To visit Quebec City in the winter, when the mansard roofs in its old city drip with icicles, is to court disorientation. A four-hour drive north from Burlington, Vermont (or an hour-and-forty minute flight out of Newark, New Jersey), puts you in a 400-year-old city apparently airlifted, cobblestones and fortifications intact, from provincial France. For years Quebec City’s food scene has played Lyon to Montreal’s Paris, concentrating impeccable haute cuisine and down-to-earth dining based on local ingredients in one compact, easy-to-navigate destination. Lately, innovation has been added to the mix, thanks to “boreal cuisine” (think red deer, maple cream, and marine plants and fungi foraged from local forests and shores). And a new wave of open-kitchen restaurants staffed by relaxed servers is injecting some fun into the dining scene. A weekend visit around the time of Carnaval, Quebec City’s winter-themed festival (February 8–17, 2019), offers a taste of the Old World in the new. Book your trip now, while rooms and flights are still reasonable.

FRIDAY


Have your first meal at Buvette Scott, on a sloping side street off rue St.-Jean, for an introduction to the chill spirit of the buvette, the Quebecois take on the wine bar. As vintage vinyl spins, bar staff serve cocktails mixed with housemade tonics while waiters, switching effortlessly between English and French, talk you through a well-curated list of biodynamic wines and chalkboard menus that alternate between the comforting (fish cakes and paprika gnocchi) and the adventurous (boar’s tongue and boudin).

Alanna Hale

SATURDAY


Le Buffet de l’Antiquaire, set amidst a row of antique shops, is the place to start the day, with Quebecois breakfast staples: thin crêpes drizzled with maple syrup, or beans and toast slathered with cretons, a chilled pork spread. Pay a visit to the quirky boutiques of the St.-Roch district, home to L’Affaire est Ketchup, the original HQ for a trio of restaurateurs who shook up the local food scene by tabling refined ingredients in a bustling, elbow-to-elbow ambience. Equally fun spin-offs include raw bar Kraken Cru (190 rue St.-Vallier Ouest), the buvette Le Ket’Chose (1138 3e Ave.), and seafood-themed Albacore (819 Côte d’Abraham). If you can’t snag one of the 20-odd tables at sought-after Battuto, where chef Guillaume St-Pierre and pâtissier Paul Croteau have pulled off an alchemical mash-up of a French bistro and a superior Italian trattoria, book a Saturday night spot at the more spacious Laurie Raphaël, whose star chef Daniel Vézina offers encyclopedic tasting menus of ingredients, from flounder ceviche to smoked pork loin, sourced from Quebec’s top artisanal producers.

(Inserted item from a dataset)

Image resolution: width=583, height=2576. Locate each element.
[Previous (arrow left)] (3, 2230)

Courtesy of Fairmont Le Château Frontenac

SUNDAY


Finish the weekend at the 1608 Wine & Cheese Bar at Château Frontenac, where the menu includes an extravagant Sazerac made with cognac from pre-phylloxera vines. The circular bar is a toasty perch from which to view the Carnaval canoe races across the icy St. Lawrence River, or just wonder at the panorama spread out below: a snow-dusted vision of historic France, miraculously transported to the Americas.

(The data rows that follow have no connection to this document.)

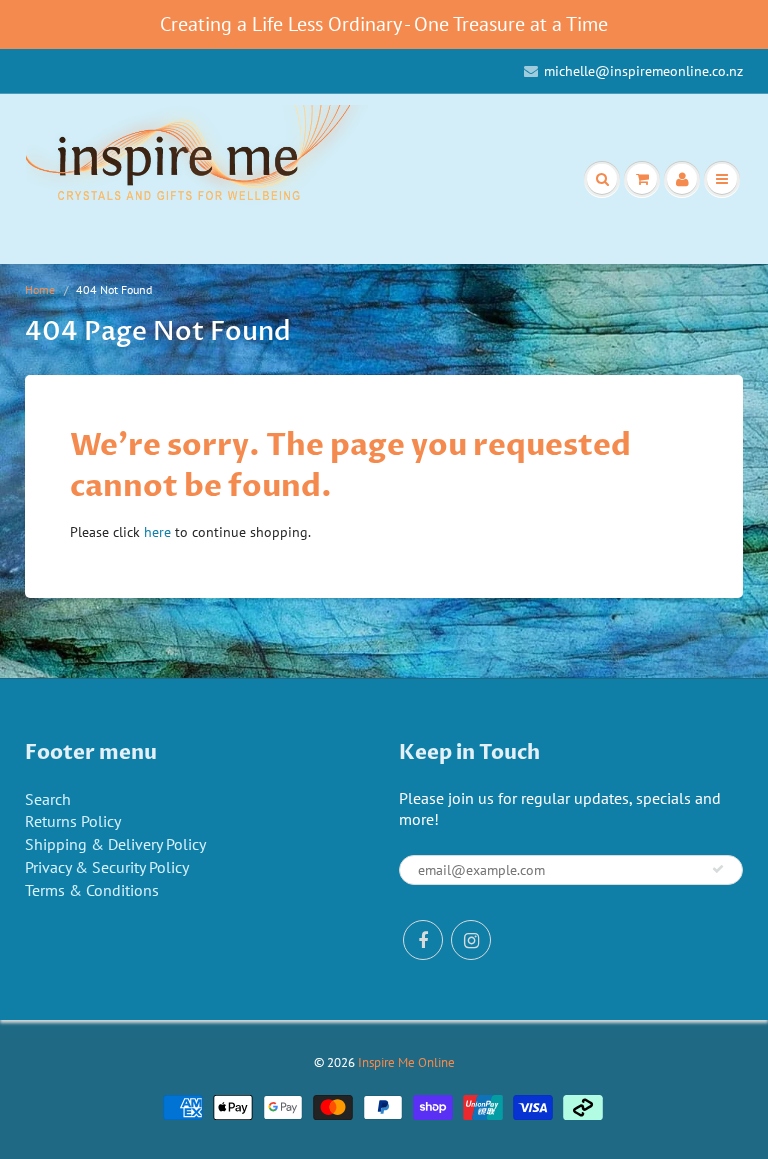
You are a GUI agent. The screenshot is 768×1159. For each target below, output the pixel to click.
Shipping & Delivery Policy (115, 844)
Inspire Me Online (406, 1062)
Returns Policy (73, 821)
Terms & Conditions (92, 890)
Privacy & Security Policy (107, 867)
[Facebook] (423, 940)
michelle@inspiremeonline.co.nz (643, 71)
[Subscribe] (718, 869)
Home (40, 289)
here (157, 532)
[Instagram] (471, 940)
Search (48, 799)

Jean-François Bergeron / Enviro Foto

When to Go

Carnaval takes place February 8–17, 2019. Visit carnaval.qc.ca for more information.


Where to Stay

The recently overhauled Château Frontenac is a hub of such Carnaval activities as the breakneck, wood-framed toboggan run established in 1884 (rooms from $258). A room at the nearby Art Deco Hotel Clarendon (rooms from $118), which boasts the restaurant Le Charles Baillairgé, which will celebrate its 150th anniversary in 2020, is a well-priced option. Or opt for a room at the Hôtel de Glace, a hotel made of ice (rooms from $495; January–March only).